In the records below, begin at the line containing "Click the left" and end at the line containing "Task: Select the 05:14 AM Sehri time"; quote every line in that span exactly, including both boundary lines, and no others.

═════ Supplied material ═════

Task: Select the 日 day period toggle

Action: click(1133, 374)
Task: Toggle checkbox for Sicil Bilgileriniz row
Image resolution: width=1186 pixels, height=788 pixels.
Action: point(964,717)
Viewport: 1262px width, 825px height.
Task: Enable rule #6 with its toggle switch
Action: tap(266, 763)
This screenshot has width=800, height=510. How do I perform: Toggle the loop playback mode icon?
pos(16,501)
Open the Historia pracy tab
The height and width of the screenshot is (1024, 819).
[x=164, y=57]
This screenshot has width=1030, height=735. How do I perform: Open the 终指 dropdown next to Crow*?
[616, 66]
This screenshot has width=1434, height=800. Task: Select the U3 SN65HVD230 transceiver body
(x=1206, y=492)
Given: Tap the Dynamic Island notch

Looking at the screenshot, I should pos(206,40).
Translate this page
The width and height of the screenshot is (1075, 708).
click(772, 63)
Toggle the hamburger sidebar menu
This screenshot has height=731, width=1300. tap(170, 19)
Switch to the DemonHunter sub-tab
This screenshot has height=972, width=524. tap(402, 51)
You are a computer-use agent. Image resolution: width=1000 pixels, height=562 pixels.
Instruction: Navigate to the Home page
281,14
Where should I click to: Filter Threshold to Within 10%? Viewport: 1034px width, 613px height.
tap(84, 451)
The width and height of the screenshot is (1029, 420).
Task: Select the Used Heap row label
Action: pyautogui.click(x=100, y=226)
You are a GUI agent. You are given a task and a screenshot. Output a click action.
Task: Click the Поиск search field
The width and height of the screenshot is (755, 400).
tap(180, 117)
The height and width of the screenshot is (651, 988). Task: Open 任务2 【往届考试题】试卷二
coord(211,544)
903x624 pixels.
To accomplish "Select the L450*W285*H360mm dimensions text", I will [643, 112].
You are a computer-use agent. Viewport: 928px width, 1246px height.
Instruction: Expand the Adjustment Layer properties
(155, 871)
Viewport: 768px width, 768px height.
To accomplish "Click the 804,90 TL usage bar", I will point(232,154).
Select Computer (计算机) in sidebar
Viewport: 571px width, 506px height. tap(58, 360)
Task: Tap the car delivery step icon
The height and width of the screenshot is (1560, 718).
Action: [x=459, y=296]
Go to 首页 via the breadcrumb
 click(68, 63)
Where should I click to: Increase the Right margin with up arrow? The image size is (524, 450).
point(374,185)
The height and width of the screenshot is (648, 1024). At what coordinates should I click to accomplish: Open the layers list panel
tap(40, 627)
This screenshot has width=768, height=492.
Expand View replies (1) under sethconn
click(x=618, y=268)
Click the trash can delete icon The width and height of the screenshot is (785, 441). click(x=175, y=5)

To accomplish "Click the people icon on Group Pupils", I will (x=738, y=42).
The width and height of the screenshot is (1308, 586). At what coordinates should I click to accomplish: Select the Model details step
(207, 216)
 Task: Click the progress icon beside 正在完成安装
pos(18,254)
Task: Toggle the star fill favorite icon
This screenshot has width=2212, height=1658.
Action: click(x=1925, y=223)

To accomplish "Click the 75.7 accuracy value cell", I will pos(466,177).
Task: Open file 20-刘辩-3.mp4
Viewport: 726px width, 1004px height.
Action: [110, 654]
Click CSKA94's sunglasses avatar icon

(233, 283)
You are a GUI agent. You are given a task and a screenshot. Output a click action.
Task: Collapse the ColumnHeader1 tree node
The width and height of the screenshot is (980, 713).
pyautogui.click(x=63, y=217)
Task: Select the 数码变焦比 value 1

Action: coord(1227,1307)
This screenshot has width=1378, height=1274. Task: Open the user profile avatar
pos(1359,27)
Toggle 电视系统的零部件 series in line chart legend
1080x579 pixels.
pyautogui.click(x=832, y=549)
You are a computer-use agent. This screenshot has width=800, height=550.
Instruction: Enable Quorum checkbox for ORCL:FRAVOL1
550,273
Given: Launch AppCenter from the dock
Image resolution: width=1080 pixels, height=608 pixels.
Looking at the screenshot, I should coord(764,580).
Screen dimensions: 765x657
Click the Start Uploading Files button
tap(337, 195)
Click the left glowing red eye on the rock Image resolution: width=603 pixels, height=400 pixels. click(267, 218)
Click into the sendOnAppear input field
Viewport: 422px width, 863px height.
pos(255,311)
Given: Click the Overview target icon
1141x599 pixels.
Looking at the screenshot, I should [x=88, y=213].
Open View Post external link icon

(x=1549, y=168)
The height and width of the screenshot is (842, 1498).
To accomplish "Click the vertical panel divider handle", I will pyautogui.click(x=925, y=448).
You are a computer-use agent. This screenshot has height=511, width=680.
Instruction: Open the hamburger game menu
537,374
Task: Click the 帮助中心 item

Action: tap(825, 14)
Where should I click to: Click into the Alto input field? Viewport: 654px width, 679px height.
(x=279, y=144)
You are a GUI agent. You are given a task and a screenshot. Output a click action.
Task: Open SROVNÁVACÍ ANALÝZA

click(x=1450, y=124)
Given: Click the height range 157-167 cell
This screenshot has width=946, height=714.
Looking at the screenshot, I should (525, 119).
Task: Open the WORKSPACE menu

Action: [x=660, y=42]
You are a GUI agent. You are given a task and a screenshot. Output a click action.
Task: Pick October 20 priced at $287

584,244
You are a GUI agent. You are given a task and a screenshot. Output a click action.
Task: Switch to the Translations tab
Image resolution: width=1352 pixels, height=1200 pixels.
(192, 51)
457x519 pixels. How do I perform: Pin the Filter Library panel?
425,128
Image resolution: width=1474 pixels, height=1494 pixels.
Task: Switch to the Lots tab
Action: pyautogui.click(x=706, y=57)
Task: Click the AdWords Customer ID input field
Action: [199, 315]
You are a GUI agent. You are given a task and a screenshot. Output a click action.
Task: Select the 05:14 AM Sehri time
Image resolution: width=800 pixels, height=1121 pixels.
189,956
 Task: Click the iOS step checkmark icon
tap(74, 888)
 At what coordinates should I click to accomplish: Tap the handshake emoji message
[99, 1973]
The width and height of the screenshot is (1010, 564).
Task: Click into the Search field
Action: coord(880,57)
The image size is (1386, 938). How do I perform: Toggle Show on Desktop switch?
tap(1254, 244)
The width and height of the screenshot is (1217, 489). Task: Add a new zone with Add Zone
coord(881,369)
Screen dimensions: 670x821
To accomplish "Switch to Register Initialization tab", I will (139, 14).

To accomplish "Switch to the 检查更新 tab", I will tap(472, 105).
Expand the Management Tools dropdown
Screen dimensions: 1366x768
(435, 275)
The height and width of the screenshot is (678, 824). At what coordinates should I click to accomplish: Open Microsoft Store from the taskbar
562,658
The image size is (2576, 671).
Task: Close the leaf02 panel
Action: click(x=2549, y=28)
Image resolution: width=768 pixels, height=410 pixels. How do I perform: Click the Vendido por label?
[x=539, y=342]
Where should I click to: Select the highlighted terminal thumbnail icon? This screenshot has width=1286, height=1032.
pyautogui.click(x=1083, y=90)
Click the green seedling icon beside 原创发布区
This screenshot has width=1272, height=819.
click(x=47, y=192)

═════

> [Result of the task]:
Click the left glowing red eye on the rock Image resolution: width=603 pixels, height=400 pixels. click(267, 218)
Click into the sendOnAppear input field
Viewport: 422px width, 863px height.
pos(255,311)
Given: Click the Overview target icon
1141x599 pixels.
Looking at the screenshot, I should [x=88, y=213].
Open View Post external link icon

(x=1549, y=168)
The height and width of the screenshot is (842, 1498).
To accomplish "Click the vertical panel divider handle", I will pyautogui.click(x=925, y=448).
You are a computer-use agent. This screenshot has height=511, width=680.
Instruction: Open the hamburger game menu
537,374
Task: Click the 帮助中心 item

Action: tap(825, 14)
Where should I click to: Click into the Alto input field? Viewport: 654px width, 679px height.
(x=279, y=144)
You are a GUI agent. You are given a task and a screenshot. Output a click action.
Task: Open SROVNÁVACÍ ANALÝZA

click(x=1450, y=124)
Given: Click the height range 157-167 cell
This screenshot has width=946, height=714.
Looking at the screenshot, I should (525, 119).
Task: Open the WORKSPACE menu

Action: [x=660, y=42]
You are a GUI agent. You are given a task and a screenshot. Output a click action.
Task: Pick October 20 priced at $287

584,244
You are a GUI agent. You are given a task and a screenshot. Output a click action.
Task: Switch to the Translations tab
Image resolution: width=1352 pixels, height=1200 pixels.
(192, 51)
457x519 pixels. How do I perform: Pin the Filter Library panel?
425,128
Image resolution: width=1474 pixels, height=1494 pixels.
Task: Switch to the Lots tab
Action: pyautogui.click(x=706, y=57)
Task: Click the AdWords Customer ID input field
Action: [199, 315]
You are a GUI agent. You are given a task and a screenshot. Output a click action.
Task: Select the 05:14 AM Sehri time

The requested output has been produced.